I already get rate-limited like crazy on lemmy and there are only like 60,000 users on my instance. Is each instance really just one server or are there multiple containers running across several hosts? I’m concerned that federation will mean an inconsistent user experience. Some instances many be beefy, others will be under resourced… so the average person might think Lemmy overall is slow or error-prone.
Reddit has millions of users. How the hell is this going to scale? Does anyone have any information about Lemmy’s DB and architecture?
I found this post about Reddit’s DB from 2012. Not sure if Lemmy has a similar approach to ensure speed and reliability as the user base and traffic grows.
https://kevin.burke.dev/kevin/reddits-database-has-two-tables/
The database isn’t really the problem in the current state of things. The server is because:
Tl;dr: It’s trying to do everything and not that well. So users suffer because they have to share resources with non-UI related tasks.
The database suffer because it has to do an insert of 1 object X 50 times in a second when it could do it once for all 50 items.

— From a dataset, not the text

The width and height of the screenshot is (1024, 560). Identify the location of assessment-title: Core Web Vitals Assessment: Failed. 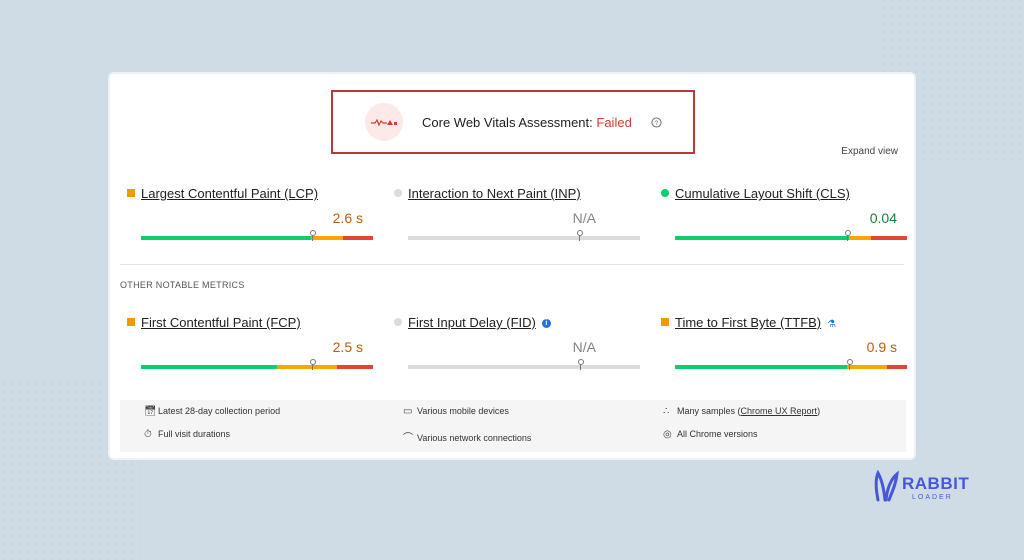
(527, 122).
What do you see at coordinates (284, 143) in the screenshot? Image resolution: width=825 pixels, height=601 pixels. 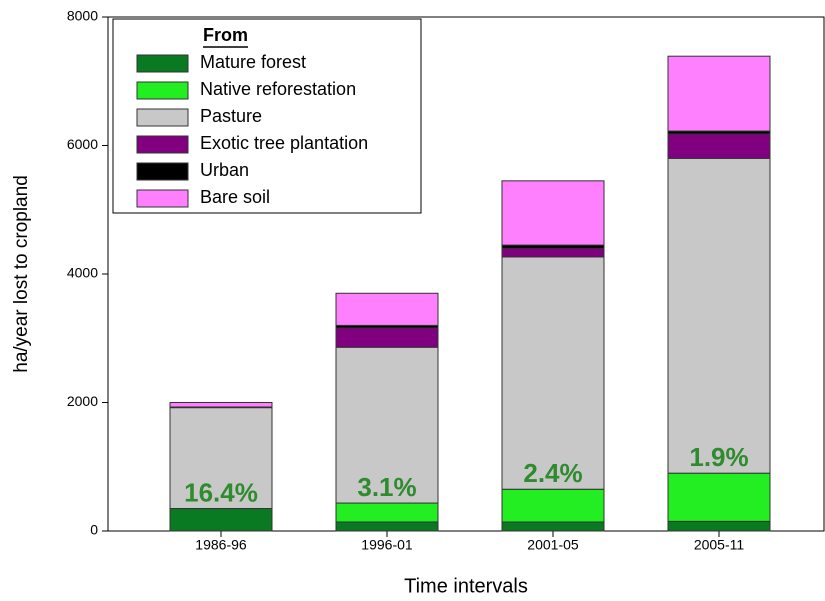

Federation suffers because you can’t offload it to a seperate machine farm whose job will be to receive and send ActivityPub requests and send/read data from the correct queues to do so.
Federation also does a lot of live HTTP connects to other peers. It looks up users for messages. The whole design is very resource intensive, one single vote, comment, post at a time. There is also a lot of boilerplate JSON overhead in sending something as simple as a single vote.
Thanks for the breakdown. I was aware of most of the issues with Lemmy. I noticed the weird layout of the database, so yeah…
My database question however was in regards to Reddit, not Lemmy. Why use a relational database (“tables”) if you’re going to disregard most of the things a relational database does anyway… The “everything is a thing” line was why I questioned myself why Reddit wouldn’t use something like MongoDB instead.